Perché se da un lato era riuscita a ottenere esattamente quanto desiderato, nel vedersi rivolta l’attenzione del proprio antagonista; dall’altro tutto ciò non sarebbe stato privo di un costo, e di un costo che, ora, ella e Lora avrebbero avuto a dover pagare.
« Ricordati... non dobbiamo fare loro del male. » sussurrò a titolo di promemoria verso la ritornata accanto a lei, nel mentre in cui pur non mancò di sfoderare la propria lama bastarda, se non per scopo di offesa, quantomeno a ragion di difesa, e di difesa contro quelle schiere di inconsapevoli avversari.
« Disse la donna con la spada in mano... » sorrise per tutta replica la giovane donna gatto, non priva di palese ironia a confronto con tutto ciò « Tranquilla: sono qui per essere la tua polizza salvavita... non la tua arma. » puntualizzò, in un quieto sussurro in risposta alla compagna d’armi « Quel compito è già stato affidato a qualcun’altra. » ammiccò.
« Fai del tuo peggio, Nessuno! » lo invitò quindi ad alta voce, socchiudendo appena i proprio occhi color del ghiaccio.
E così la battaglia ebbe inizio.
Una battaglia improbabile. Una battaglia impari. E una battaglia che avrebbe veduto Midda Bontor e Lora Gron’d, da sole, contro potenzialmente tutta la popolazione di Kriarya, città del peccato e dimora di ladri e assassini, mercenari e prostitute.

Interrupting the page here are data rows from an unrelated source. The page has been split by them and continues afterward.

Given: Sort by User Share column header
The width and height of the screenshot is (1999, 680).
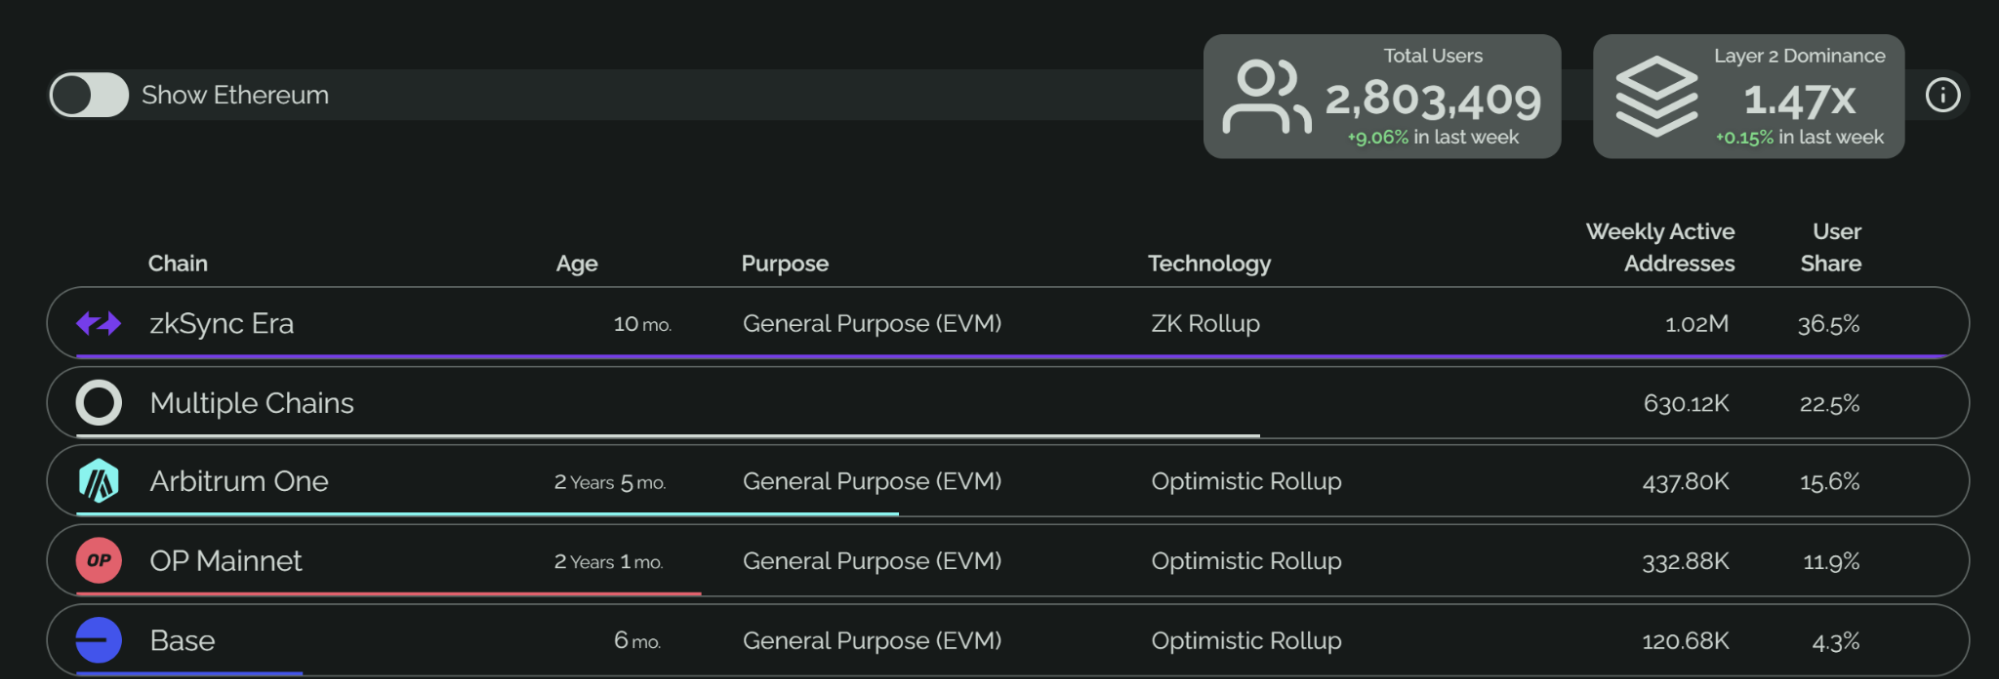Looking at the screenshot, I should [x=1832, y=247].
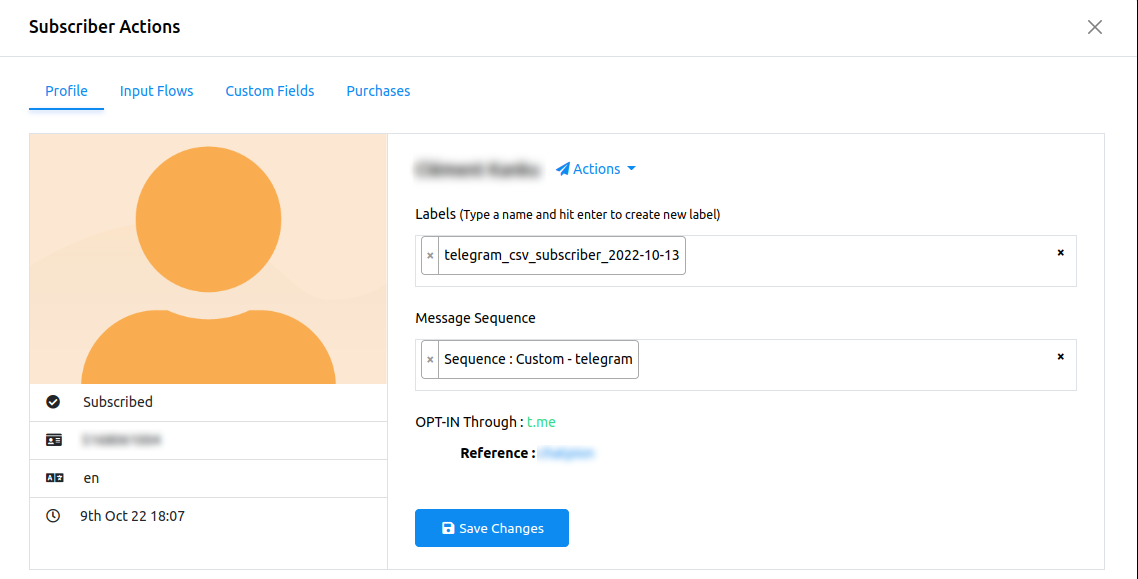Click the paper plane icon next to Actions
Screen dimensions: 1138x579
pos(562,168)
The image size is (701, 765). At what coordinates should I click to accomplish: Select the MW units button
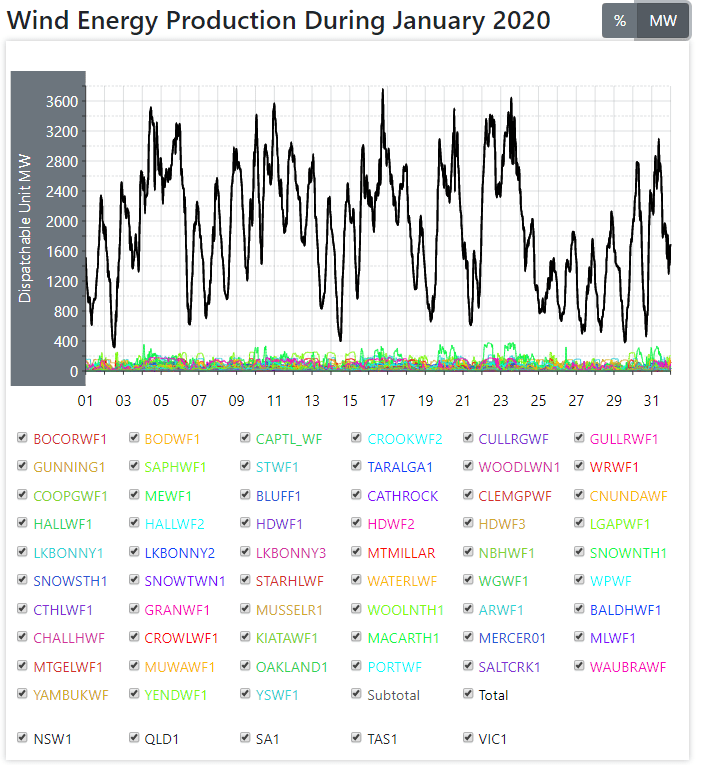[x=663, y=21]
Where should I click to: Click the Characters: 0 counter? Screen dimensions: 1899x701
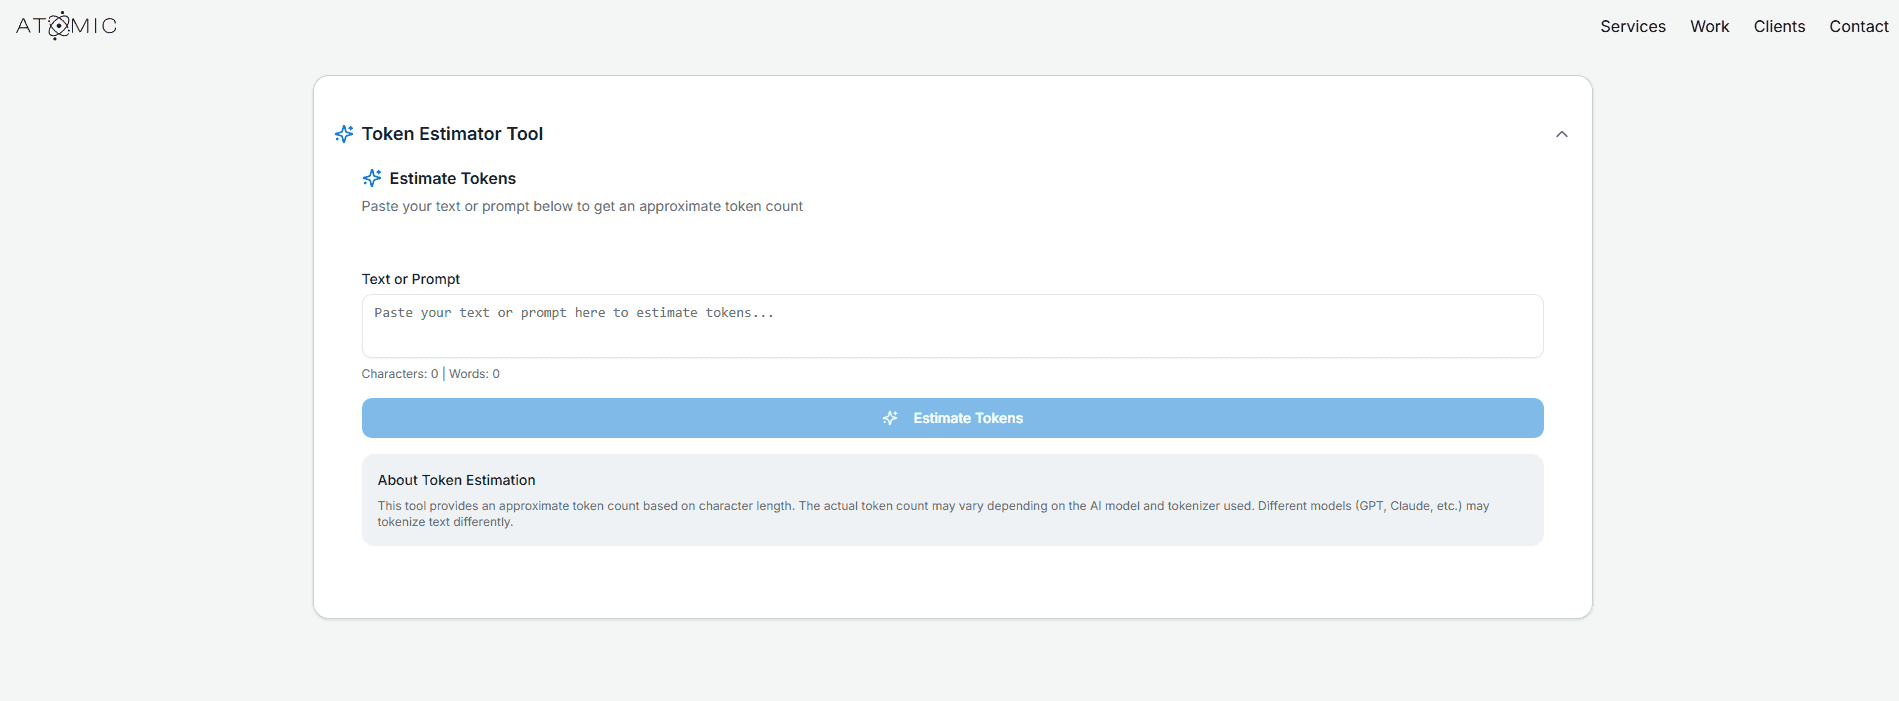[x=399, y=374]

Tutte persone che, già nel pieno controllo del proprio intelletto, non avrebbero esitato a sguainare le proprie lame contro di lei o contro nemici peggiori di lei, se soltanto ve ne fosse stata la necessità, e che, quindi, in quella particolare situazione, in quel particolare contesto, avrebbero avuto a doversi intendere qual avversari pericolosi e certamente letali, se soltanto fosse stata concessa loro l’occasione di agire. E tutte persone che, malgrado non si sarebbero quindi fatte allor scrupoli di sorta a ucciderle, in tal maniera ispirate da quella maledetta musica, né Midda né Lora avrebbero avuto a dover ferire o, peggio, uccidere, nella frustrante consapevolezza di quanto la responsabilità di tutto ciò non avrebbe avuto a dover essere attribuita ad alcuno di loro.